→ ФРАГМЕНТ ТЕКСТА
===============

На ленинградской почве этот поиск объединяющего личного начала получает несколько иные формы, чем в Москве. Существование ленинградской поэзии как особого, имеющего свое лицо отряда советской поэзии в 20-е и 30-е годы — признанный факт: на Первом съезде писателей ленинградским поэтам посвящен особый доклад. В 30-е годы на творчество ленинградцев влияет положение приграничного города в предвоенную пору (вне этой специфической атмосферы непонятно, к примеру, появление оборонных, красноармейских, спортивных, боевых песен Корнилова). Но жива еще глубинная, старая, от интеллигентского Петербурга идущая специфика. Ленинградские поэты, как правило, лучше владеют стиховой техникой; их отличает особая поэтическая культура и отчетливая книжность и притом — осознанное стремление эту книжность преодолеть. Ни имажинисты, ни футуристы, столь сильные в Москве, не играют здесь решающей роли, зато сильно воздействие символистов и акмеистов, и еще — Николая Тихонова, вождя ленинградской поэзии, чей «праздничный, веселый, бесноватый» стих покоряет молодежь, — его называют «самым умным учеником акмеистов».
Литературная группа «Смена», куда попадает Корнилов, считается ленинградским вариантом московской комсомольской группы «Октябрь». Группа делится на «формалистов» и «натуралистов». Тяга к культуре и одновременно отталкивание от книжной культуры определяют психологический настрой этой среды.
«Коренастый парень с немного нависшими веками над темными, калмыцкого типа глазами, в распахнутом драповом пальтишке, в косоворотке, в кепочке, сдвинутой на самый затылок… сильно, по-волжски окая, просто, не завывая, как тогда было принято» — читает свои стихи:
…Потому ты не поймешь железа,
Что завод деревне подарил,
Хорошо которым
Землю резать,
Но нельзя с которым говорить…
В стихах Корнилова есть то, чего «сменовцы» добиваются с помощью хитрых акмеистических приемов и изощренной книжности: простая предметность, некнижная жизненность, здоровая свежесть.
Борис Корнилов обретает свое место в литературном мире.
В трех кардинальных ракурсах реализуется его мироощущение: отношение к природе, отношение к миру людей и — отношение к самому себе.
Первые годы пребывания в Ленинграде пронизаны у Корнилова смутным чувством двойного существования: в своем деревянном городке он вспоминает «город каменный» — в каменном городе мечтает о провинциальных пельменях и геранях; в Семенове бредит гумилевскими викингами, радужными парусами и злыми вымпелами; в Ленинграде жалуется: «Мне тяжко… Грохочет проспект, всю душу и думки все вымуча. Приди и скажи нараспев про страшного Змея-Горыныча…»

===============

→ ЧТО НУЖНО СДЕЛАТЬ
[A] Перепишите без изменений отрывок из текста о ленинградских поэтах, начиная со слов «Борис Корнилов обретает» и заканчивая словами «к самому себе.».
[B] Кого текст о ленинградских поэтах называет вождем ленинградской поэзии?

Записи
===============

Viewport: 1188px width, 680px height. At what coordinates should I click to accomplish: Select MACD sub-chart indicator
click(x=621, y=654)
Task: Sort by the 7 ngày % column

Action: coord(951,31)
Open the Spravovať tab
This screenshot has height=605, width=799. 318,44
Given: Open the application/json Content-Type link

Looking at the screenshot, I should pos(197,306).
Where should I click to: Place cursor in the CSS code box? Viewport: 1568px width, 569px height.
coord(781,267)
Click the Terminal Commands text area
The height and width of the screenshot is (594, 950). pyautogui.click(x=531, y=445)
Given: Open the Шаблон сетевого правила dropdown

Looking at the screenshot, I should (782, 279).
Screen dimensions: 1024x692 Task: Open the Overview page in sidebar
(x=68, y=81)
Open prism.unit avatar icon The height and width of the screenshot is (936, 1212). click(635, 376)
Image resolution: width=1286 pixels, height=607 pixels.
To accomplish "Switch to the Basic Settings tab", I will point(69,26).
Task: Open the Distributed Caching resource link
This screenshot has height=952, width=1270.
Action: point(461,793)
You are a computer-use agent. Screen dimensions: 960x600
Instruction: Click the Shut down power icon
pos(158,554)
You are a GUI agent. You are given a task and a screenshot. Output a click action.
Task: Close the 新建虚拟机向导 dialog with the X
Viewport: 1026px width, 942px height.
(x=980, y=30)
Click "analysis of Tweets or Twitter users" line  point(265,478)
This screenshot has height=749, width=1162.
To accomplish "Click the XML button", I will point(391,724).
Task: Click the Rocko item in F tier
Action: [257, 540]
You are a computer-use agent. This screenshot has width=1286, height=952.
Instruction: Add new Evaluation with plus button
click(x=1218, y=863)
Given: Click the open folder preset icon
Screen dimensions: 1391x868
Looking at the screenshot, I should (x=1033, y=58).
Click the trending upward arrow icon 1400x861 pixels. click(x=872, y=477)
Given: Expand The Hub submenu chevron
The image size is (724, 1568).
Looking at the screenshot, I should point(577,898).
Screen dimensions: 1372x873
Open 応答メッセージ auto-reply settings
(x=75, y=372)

===============

→ ПОЛНЫЕ РЕШЕНИЯ
[A]
Борис Корнилов обретает свое место в литературном мире.
В трех кардинальных ракурсах реализуется его мироощущение: отношение к природе, отношение к миру людей и — отношение к самому себе.

[B] Николая Тихонова.